[Public Papers of the Presidents of the United States: William J. Clinton (1994, Book II)]
[November 1, 1994]
[Pages 1925-1926]
[From the U.S. Government Publishing Office www.gpo.gov]

Interview With Dominic Carter of New York 1 Television, New York City
November 1, 1994

    Mr. Carter. Thank you for appearing here on New York 1, sir.
    The President. Thank you. Glad to do it.

Midterm Elections

    Mr. Carter. Mr. President, this has been a bitter, nasty campaign 
season across the country in which Republicans have made you the issue 
of local races in commercials linking you directly to the local 
Democrats. While many Democrats have held open arms to campaign with 
you, some have kept their distance. How do you feel that you are the 
direct target, your administration?
    The President. Well, they've worked hard on this for a long time. 
The Republicans tend to be a Presidential party, and they are 
unfortunately now very extremist, very negative, and that's what they've 
tried to do.

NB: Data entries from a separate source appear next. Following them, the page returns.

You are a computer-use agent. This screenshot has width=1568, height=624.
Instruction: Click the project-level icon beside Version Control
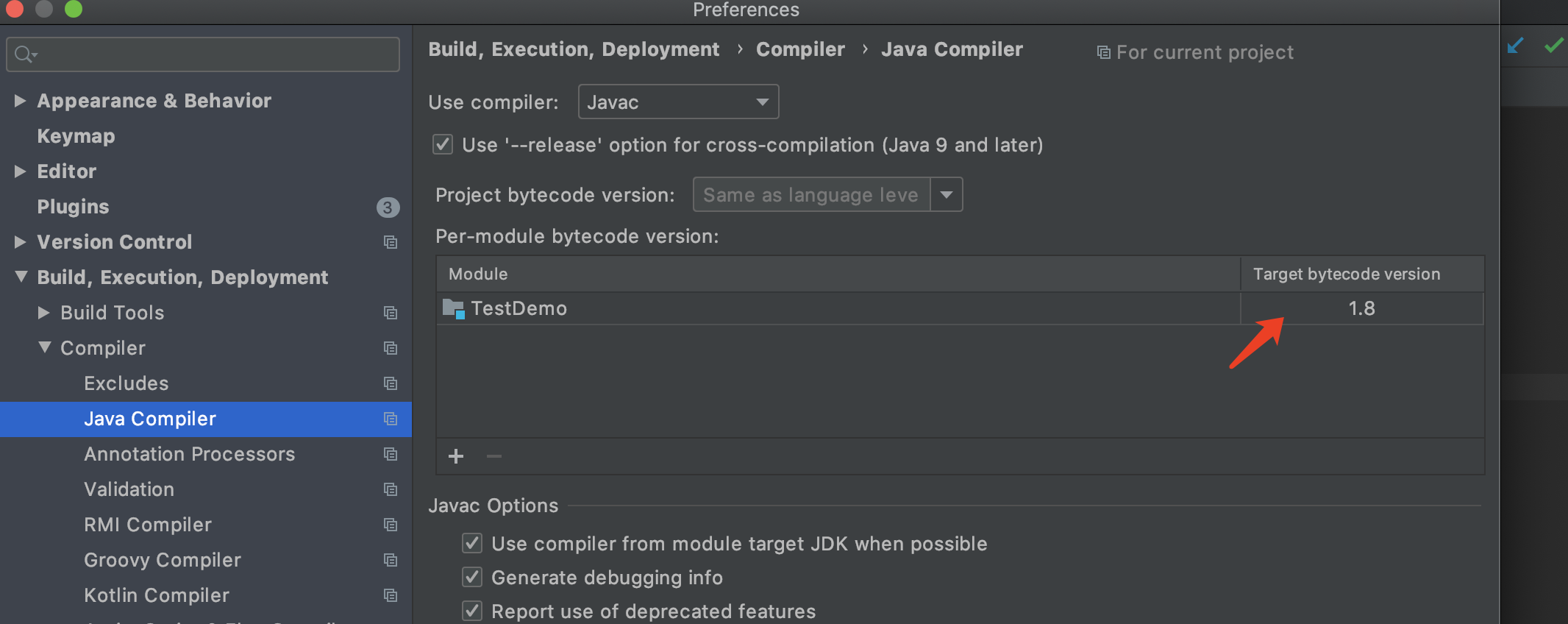(391, 242)
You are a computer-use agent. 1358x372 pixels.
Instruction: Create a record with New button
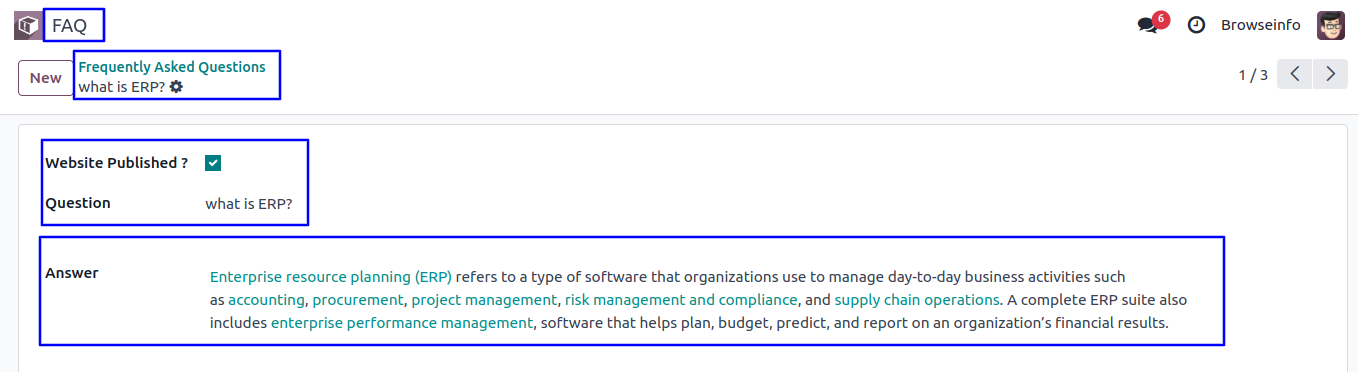tap(45, 78)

But you know, there is beginning to be a backlash.
    First of all, the American people see that I am keeping the 
commitments I made to them in 1992. In 21 months, we have moved the 
country forward. We're making the Government work for ordinary Americans 
with things like family leave and college loans. We've reduced the debt. 
We've reduced the size of the Federal Government. We've got more jobs 
coming into this economy. The world is safer and more prosperous than it 
was when I took office. People are feeling that, and I don't believe 
they're going to buy these Republican promises in this contract, this $1 
trillion worth of hot check promises to go back to the 1980's and 
trickle-down economics.
    I also would point out, Dominic, you know, there is beginning to be 
some division within the Republican ranks. People are recoiling; good 
Republicans are recoiling from this extremism and this negativism. 
That's why former First Lady Nancy Reagan hit Oliver North and, of 
course, Mayor Giuliani supporting Governor Cuomo--I think a very 
statesman-like decision--Mayor Riordan out in Los Angeles supporting 
Senator Feinstein, Mrs. Heinz in Pennsylvania attacking the Republican 
candidate for Senator up there.
    There are a lot of good Republicans who do not like what has been 
happening in our country, and they don't like seeing the Republican 
Party being so negative, so bitterly partisan, and so extremist. So I 
think we've got a chance in the last 8 days to get a real vote for the

[[Page 1926]]

future and not a vote for the past. And I'm very hopeful.
    Mr. Carter. Mr. President, you touched upon a couple of topics that 
I want to get to, but just yesterday you were campaigning for Democrats 
in Pittsburgh, and we're told that you're headed to New York once again 
to campaign Thursday for Mario Cuomo.
    The last time you were here, you said Mr. Cuomo is a national 
treasure, that he's New York's treasure. How do you explain him being in 
the tough battle against George Pataki?
    The President. Well, I think, first of all, he has been Governor. 
And after you've been Governor awhile, you'll pick up your fair share of 
enemies if you take on the tough decisions and you deal with the tough 
    Secondly, as we all know, Senator D'Amato and Mr. Pataki, their 
group, they're very good at attacking their opponents and they've done a 
good job of that. But I think Governor Cuomo is coming back. And I think 
if you look at the action that Mayor Giuliani took, he was a person who 
had to say, ``Look, never mind all this negative back-and-forth, how are 
the people of my city going to live, and are they going to be better off 
depending on who the Governor is?'' So he endorsed Governor Cuomo.
    When I said Governor Cuomo was a national treasure but is New York's 
treasure first, I would just remind the voters of New York who wonder 
whether he really wants to be Governor again that I offered him a chance 
to have a very different career in Washington, DC, and he rejected it to 
stay with New York, because he wanted to have a chance to be Governor 
while he has a partner in the White House, someone really committed to 
helping improve the fortunes of the people of New York.
    That was clear evidence to me that his heart was first, foremost, 
and forever with the people of New York, and I think that they'll be 
very well pleased with his performance in the next 4 years if they'll 
give him a chance to be Governor.
    Mr. Carter. Thank you very much, Mr. President. We'll see you in New 
York on Thursday.
    The President. Thank you.

Note: The interview began at 2:57 p.m. The President spoke by telephone 
from the Westin Hotel in Detroit, MI. A tape was not available for 
verification of the content of these remarks.